The turbines and
generator tunnel at
Namibia’s Ruacana
power station
 
Windhoek, Namibia — ESI-AFRICA.COM — 14 October 2011 – The people of Namibia may have to brace for a chilly season next year, as there is a real possibility that available electricity at that time will not be adequate for the entire country’s needs.

Power utility Nampower’s current projections are of an 80 Megawatt (MW) shortage during next year’s winter season, and the shortfall is expected to reach 300MW in four years’ time. The mining sector is the main driver of the electricity demand, according to Nampower.

The State energy utility says it is, however, working on back-up plans to complement the local generation capacity, including the renewal of the current power purchase agreement with Zimbabwe that ends in 2013, and power purchase agreements with independent producers using renewable energies.

Reporting on the power situation “New Era” says that in addition, commissioning of the fourth unit at Ruacana is scheduled for March next year, adding 92MW to the current installed capacity of 240MW. Namibia’s demand for this year was recorded at 511MW compared to the country’s generation capacity of 406MW.

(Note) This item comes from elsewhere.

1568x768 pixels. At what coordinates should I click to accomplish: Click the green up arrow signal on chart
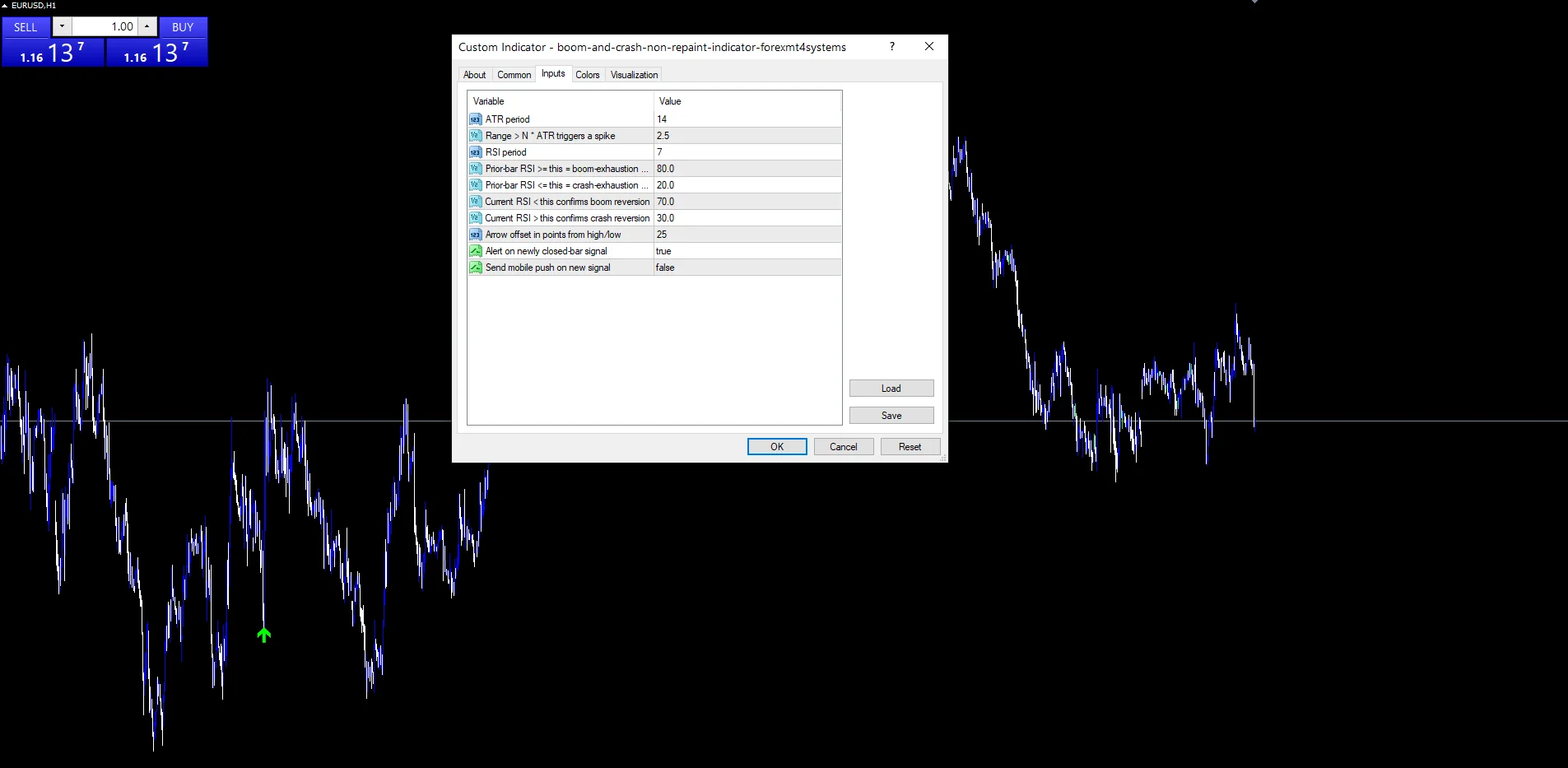pos(263,635)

“The regional power supply situation is critical and Namibia, being a net importer of up to 60% of its national power requirements, will always be directly affected until the country has its own base load power station,” said Nampower managing director Paulinus Shilamba.

Nampower has already reached an agreement in principle with the Zimbabwe Electricity Supply Authority (Zesa) to extend their supply agreement for another period of approximately six months.

“We are doing everything in our power to put measures in place that will enable us to address the current and future power supply challenges,” said Shilamba.